How to complete this task:
Lines before the one with "Solutions for: (191, 2066)" are left out; return that line and all that follow it, exactly, through the end of the data.

Stored items:
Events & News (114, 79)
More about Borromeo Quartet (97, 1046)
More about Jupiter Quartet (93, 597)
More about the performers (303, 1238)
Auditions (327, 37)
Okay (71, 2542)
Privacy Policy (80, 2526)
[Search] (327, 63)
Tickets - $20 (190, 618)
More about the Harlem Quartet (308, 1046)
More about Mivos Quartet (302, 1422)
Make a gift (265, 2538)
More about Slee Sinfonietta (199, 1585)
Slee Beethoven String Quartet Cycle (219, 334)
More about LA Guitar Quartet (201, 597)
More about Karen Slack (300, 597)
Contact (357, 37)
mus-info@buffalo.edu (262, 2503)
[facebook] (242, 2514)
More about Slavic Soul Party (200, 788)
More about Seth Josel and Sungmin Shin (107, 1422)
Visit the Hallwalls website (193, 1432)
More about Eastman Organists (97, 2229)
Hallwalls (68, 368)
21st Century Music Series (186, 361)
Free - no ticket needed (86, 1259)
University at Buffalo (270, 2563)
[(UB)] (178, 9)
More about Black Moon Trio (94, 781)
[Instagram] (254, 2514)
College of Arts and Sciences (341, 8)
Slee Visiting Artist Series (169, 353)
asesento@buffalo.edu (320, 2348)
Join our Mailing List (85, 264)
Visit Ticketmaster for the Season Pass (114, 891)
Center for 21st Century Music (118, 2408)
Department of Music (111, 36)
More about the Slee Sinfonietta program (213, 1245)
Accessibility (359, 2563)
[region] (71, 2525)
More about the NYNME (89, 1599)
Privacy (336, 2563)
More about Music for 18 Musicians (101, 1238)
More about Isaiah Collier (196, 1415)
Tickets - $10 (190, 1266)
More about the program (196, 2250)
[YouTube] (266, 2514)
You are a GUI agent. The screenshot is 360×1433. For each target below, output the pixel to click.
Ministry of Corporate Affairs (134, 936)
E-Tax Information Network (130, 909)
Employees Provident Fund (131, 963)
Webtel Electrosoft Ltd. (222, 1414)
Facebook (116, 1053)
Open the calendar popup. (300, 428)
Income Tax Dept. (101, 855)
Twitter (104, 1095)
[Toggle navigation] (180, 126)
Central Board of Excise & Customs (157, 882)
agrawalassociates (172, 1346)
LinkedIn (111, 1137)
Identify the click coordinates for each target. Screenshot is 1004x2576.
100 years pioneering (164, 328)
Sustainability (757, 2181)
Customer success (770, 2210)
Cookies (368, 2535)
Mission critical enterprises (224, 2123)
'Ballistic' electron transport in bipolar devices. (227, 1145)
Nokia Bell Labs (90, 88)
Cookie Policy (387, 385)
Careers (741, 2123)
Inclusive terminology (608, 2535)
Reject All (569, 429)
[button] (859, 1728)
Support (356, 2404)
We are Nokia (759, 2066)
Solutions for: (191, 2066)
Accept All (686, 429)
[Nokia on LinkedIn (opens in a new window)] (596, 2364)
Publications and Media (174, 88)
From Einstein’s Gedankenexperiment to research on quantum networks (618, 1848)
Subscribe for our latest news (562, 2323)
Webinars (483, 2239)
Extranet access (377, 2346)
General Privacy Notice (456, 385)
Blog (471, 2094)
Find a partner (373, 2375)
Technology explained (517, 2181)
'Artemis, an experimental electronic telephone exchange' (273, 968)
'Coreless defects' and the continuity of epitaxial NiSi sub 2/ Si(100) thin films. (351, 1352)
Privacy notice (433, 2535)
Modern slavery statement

Written reply:
Solutions for: (191, 2066)
Accept All (686, 429)
[Nokia on LinkedIn (opens in a new window)] (596, 2364)
Publications and Media (174, 88)
From Einstein’s Gedankenexperiment to research on quantum networks (618, 1848)
Subscribe for our latest news (562, 2323)
Webinars (483, 2239)
Extranet access (377, 2346)
General Privacy Notice (456, 385)
Blog (471, 2094)
Find a partner (373, 2375)
Technology explained (517, 2181)
'Artemis, an experimental electronic telephone exchange' (273, 968)
'Coreless defects' and the continuity of epitaxial NiSi sub 2/ Si(100) thin films. (351, 1352)
Privacy notice (433, 2535)
Modern slavery statement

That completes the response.